Today’s M 7.3 Halmahera earthquake is a strike-slip earthquake (the plates move side-by-side, like the San Andreas or North Anatolia faults). Often people don’t think of tsunami when a strike-slip earthquake happens because there is often little vertical ground motion. Many people are otherwise familiar with thrust or subduction zone earthquakes, which can produce significant uplift and subsidence (vertical land motion), that can lead to significant tsunami.

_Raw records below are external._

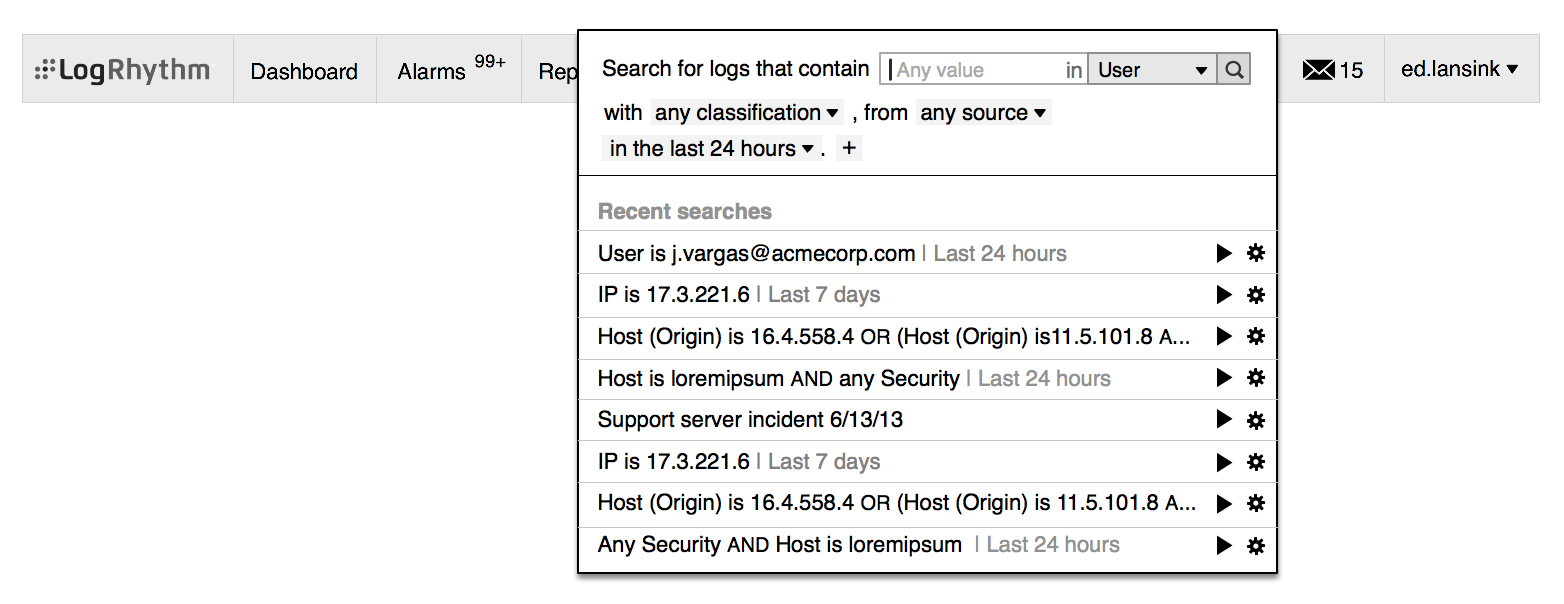This screenshot has height=604, width=1564.
Task: Open settings gear for j.vargas@acmecorp.com search
Action: pos(1256,254)
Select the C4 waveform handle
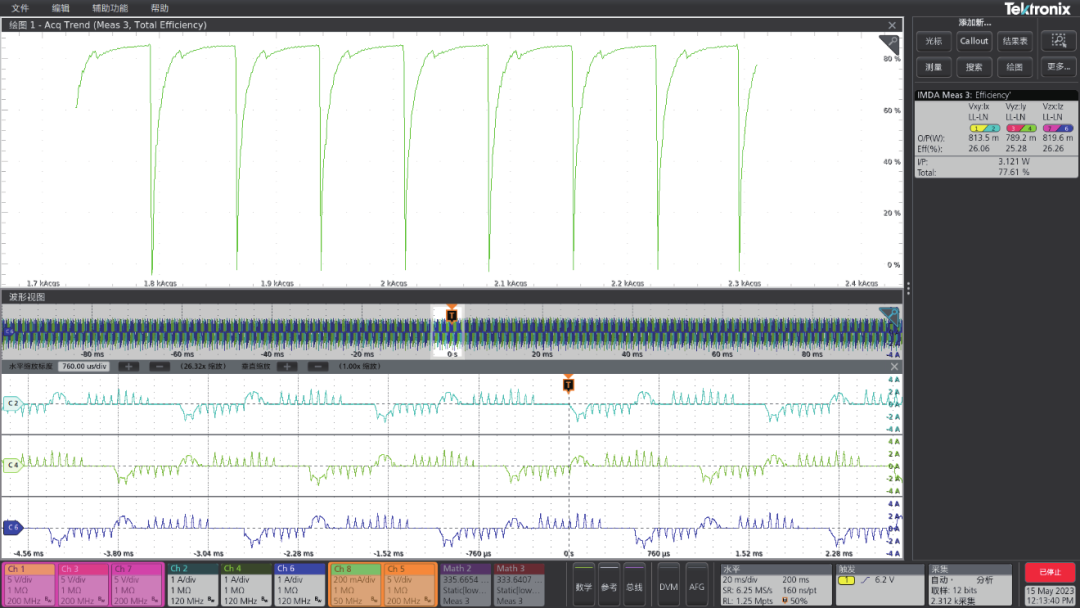 [x=13, y=465]
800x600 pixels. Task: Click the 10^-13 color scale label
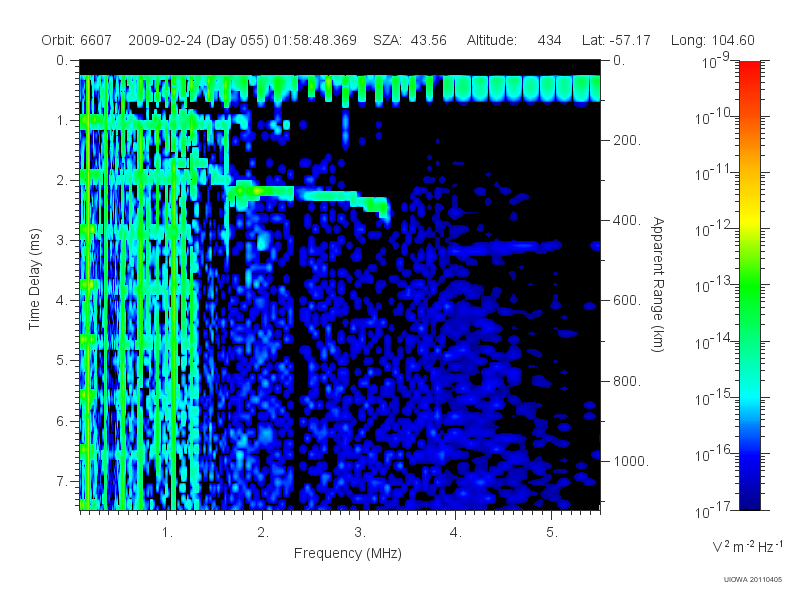click(714, 285)
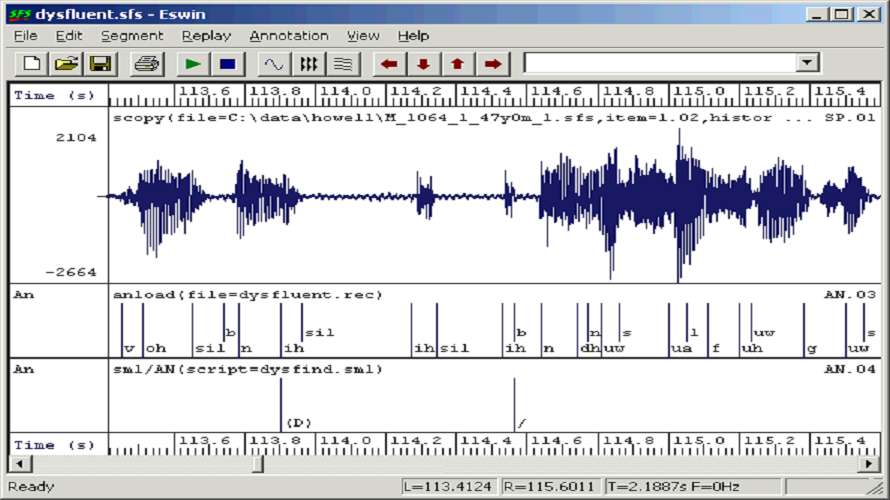Save using the floppy disk icon
Viewport: 890px width, 500px height.
(100, 64)
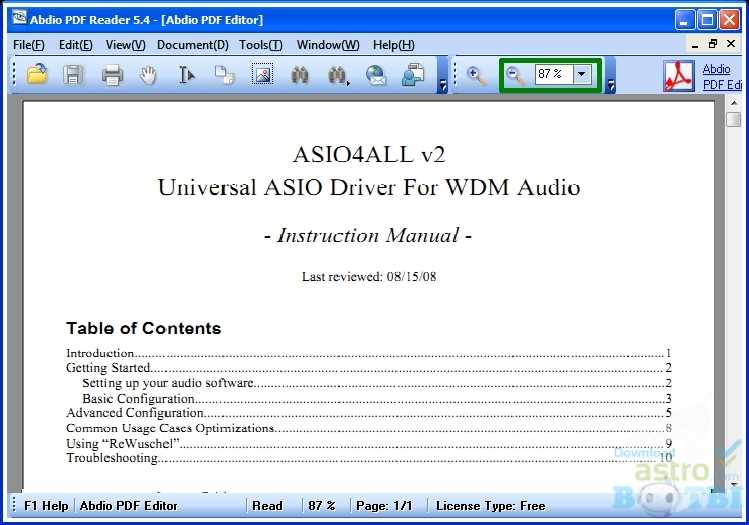Click the Find Next binoculars icon
Image resolution: width=749 pixels, height=525 pixels.
pos(338,75)
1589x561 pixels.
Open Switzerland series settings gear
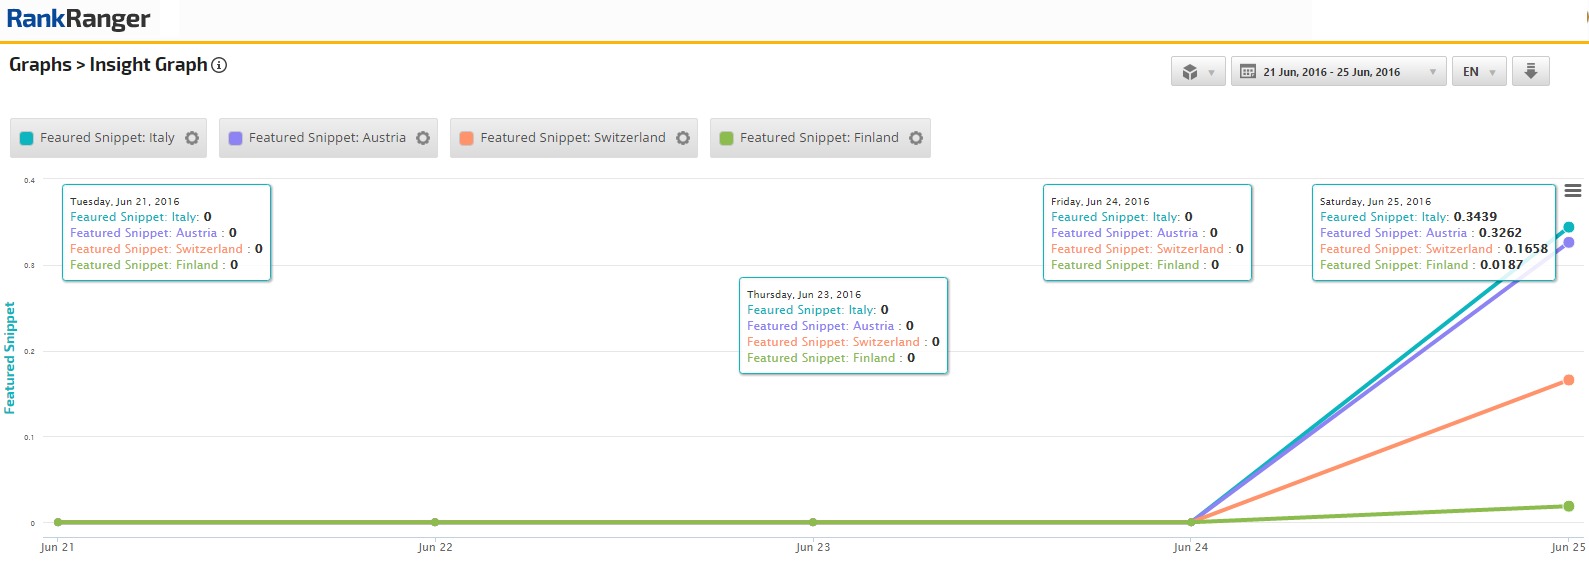[x=683, y=138]
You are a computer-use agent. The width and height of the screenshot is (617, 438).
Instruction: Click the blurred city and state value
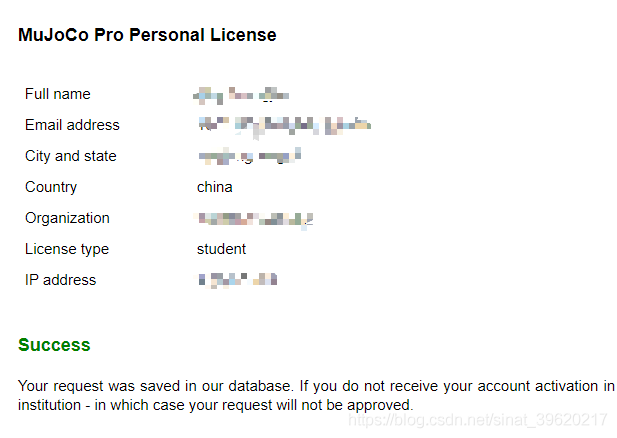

However, there is abundant evidence that strike-slip earthquakes do cause tsunami, though often of much smaller size than their thrust/subduction siblings. The main difference is that these strike-slip generated tsunami are much smaller in size.
For example, the 1999 Izmit and 2012 Wharton Basin earthquakes provided empirical evidence of strike-slip earthquake triggered tsunami. More recently, the 28 September 2018 magnitude M 7.5 Dongalla-Palu earthquake caused a tsunami in Palu Bay, Sulawesi, Indonesia that exceeded 10 meters (33 feet) in wave height (wave run up elevation)!!! I just got an email from Dr. Lori Dengler who is an a conference where people claim that the earthquake is possibly singlehandedly responsible for this large wave. Previously people thought that there may have been submarine landslides that contributed to the size.
Here is the tide gage record from a gage near today’s M 7.3 earthquake. The earthquake epicenter appears to be on land, so the tsunami is possibly smaller because of this. Indonesia operates a network of tide gages throughout the region here. The gage data below are from the island of Gebe, about 50 miles to the east of the M 7.3 epicenter.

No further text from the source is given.